Zzzrrrrrrrrrrrrrrrrrrrrrrrrrr.
31 Mart 2015
-Alo?
-Merhaba Ayşe Hanım. Ben Zeyno Baran. Sizi Umre’ye davet etmek istiyorum…
-Nasıl yani?????
-Gazetede 2015 dileklerinizi okudum. Umre’ye gitmek istediğinizi yazmıştınız…
-Evet, istiyorum. Daha önce tanıştık mı? Çıkaramadım. Ama isminiz bana yabancı gelmiyor…
-Bizim pek ortak tanıdığımız var aslında. Kayınvalideniz de bunlardan biri. Ortağım Fatih Enginsel’le, “Karmik Şifa” diye bir merkez kurduk. Quantum’la ilgileniyoruz. Dinimizin en önemli, dünyanın de en büyük enerji merkezi Kabe’ye seyahat düzenliyoruz. Sizin yazınızı da okuyunca dileğinizin gerçekleşmesine ön ayak olmak istedik.

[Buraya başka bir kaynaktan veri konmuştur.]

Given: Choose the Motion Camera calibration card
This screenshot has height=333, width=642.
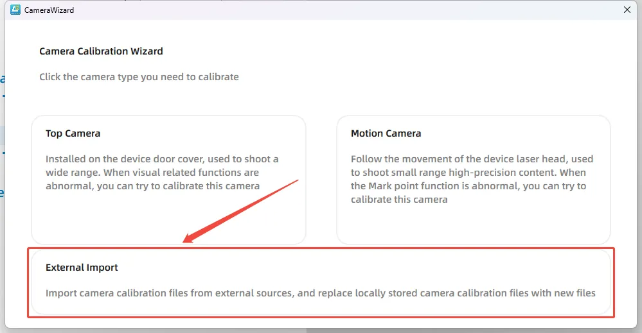Looking at the screenshot, I should [473, 180].
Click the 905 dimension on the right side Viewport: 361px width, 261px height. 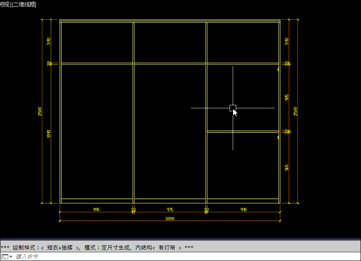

Vizyon Turizm’le gidiyoruz. Bir de Selman Okumuş Hoca geliyor bizimle…
-Oooooo! O “modern imam” olarak tanınan Selman Hoca mı? Hani Kılıçali Paşa Camii’nde görevliydi…
– Evet, Selman Hoca’yla 15 yıldır tanışıyoruz. İki üniversite bitirdi, üçüncüsü de okuyor. Çok iyi İngilizce bilir. Renkli bir kişiliktir. Ve konusuna çok hakimdir. Ben Amerika’da yaşadım uzun yıllar, Selman Hoca’yla Amerika’da konferanslara gittik, hattaAvrupa’da da. Hep “Böyle imam nasıl olur!” diye şaşırdılar. Selman Hoca, insanların kafalarında geliştirdikleri imam kalıbına uymayan biri. Ayrıca Dünya Kuran Okuma Şampiyonluğu var, sesi müthiş. Başımızda hoca olarak o ve Recep Can Hoca olacak. O da İlahiyat Fakültesi’nde görevli. Onlar bizi bilgilendirecek. Her türlü soruyu sorabileceğimiz, konuya fevkalade hakim iki insan…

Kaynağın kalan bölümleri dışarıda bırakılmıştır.